Porous Interactions
BUILDING 100
VICTORIA ST
CARLTON VIC
FREE
Performance
IVEY WAWN with AMAARA RAHEEM, ARINI BYNG, EVAN LOXTON, JIMMY NUTTAL, LUCIEN ALPERSTEIN, MEGAN PAYNE and SHOTA MATSUMURA perform Greyness and Infinity.
Greyness and Infinity uses observed microbial processes to develop a durational choreography for multiple performers, infinite microbes and the audience. Borrowing from the poetics of microbial transformation and processes of mutualistic symbiosis, Greyness and Infinity makes visible the labour of the microbial world to reconsider and reorder social togetherness towards networks of care, sensitivity and pro-sociality.
Workshop
AIDYN MOURADOV will share his latest research into algae. LUCIEN ALPERSTEIN will reflect on multi-species interactions and terroirs of synthetic culture. SCALE FREE NETWORK will share observations on microbes as social actors.

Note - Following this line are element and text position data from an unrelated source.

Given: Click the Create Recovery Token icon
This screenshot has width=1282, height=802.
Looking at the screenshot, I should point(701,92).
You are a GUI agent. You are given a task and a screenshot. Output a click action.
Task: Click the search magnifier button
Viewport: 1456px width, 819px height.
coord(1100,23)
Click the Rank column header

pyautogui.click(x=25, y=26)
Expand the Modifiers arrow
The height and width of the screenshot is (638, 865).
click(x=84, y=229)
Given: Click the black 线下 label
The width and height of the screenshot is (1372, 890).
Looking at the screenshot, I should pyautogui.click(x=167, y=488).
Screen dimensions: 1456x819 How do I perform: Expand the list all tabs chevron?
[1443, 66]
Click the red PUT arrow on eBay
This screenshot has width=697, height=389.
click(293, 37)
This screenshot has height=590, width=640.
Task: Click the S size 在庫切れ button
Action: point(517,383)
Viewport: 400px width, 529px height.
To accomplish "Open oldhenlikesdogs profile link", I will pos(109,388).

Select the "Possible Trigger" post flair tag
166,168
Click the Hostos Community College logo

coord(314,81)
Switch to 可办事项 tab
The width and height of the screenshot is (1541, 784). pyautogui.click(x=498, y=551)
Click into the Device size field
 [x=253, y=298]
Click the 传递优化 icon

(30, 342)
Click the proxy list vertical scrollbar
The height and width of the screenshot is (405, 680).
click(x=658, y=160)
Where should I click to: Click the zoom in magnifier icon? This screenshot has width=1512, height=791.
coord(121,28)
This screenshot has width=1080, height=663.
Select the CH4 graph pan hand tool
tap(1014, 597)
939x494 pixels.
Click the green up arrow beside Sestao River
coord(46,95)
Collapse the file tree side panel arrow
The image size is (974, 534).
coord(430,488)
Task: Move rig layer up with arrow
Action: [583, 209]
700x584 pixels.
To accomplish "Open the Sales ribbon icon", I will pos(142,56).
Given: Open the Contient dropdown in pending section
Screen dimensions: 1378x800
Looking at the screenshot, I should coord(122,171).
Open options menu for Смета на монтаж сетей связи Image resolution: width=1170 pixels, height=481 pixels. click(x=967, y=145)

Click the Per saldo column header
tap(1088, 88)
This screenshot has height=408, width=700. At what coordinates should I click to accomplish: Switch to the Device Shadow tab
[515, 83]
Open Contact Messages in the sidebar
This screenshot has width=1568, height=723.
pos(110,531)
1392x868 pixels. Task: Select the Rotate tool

Microbes have shaped the current biosphere, and continue to drive the Earth’s biogeochemical cycles, and have also created somewhere between half and two thirds of the mineral diversity on Earth. Plants, microbes and humans occupy different kingdoms and domains. Interspecies collaborations, individual permeability and widespread cooperation, however, trouble the work of making neat distinctions between these categories. All larger creatures are holobionts - unable to exist without their radically unappreciated microbial partners (microbiomes). This means that close consideration of microbial interactions brings not just modes of social organisation into question, but also the very notion of what it is to be an individual.
In this workshop, we assemble researchers, artists and activists to listen and to talk about the implications of the communal agency of microbes across different social spaces - internal (bodily, including plants and animals), and external ‘habitats’ (soil, ocean, ice). Questions we may explore include: How far does the ‘umbrella of life’ extend? Should we consider viruses as living creatures? What is the role of microbial communities in ordering present relations and shaping future ecologies in soil, sediment and seawater? Considering the work microbes perform, in what ways do recently-discovered extensive microbial divisions of labour, microbial cooperation and cross-feeding networks open up bioeconomical considerations for plant listening? If the amplification of the microbial voice is a chance to reconsider the unheard, in what ways might this extension of subjecthood work to assist the frictionless commoditisation of biomedical knowledge into productivity?
This event is one branch of the WHY LISTEN TO PLANTS? exhibition program at RMIT Design Hub. Plants know worlds, they contain worlds and they make worlds.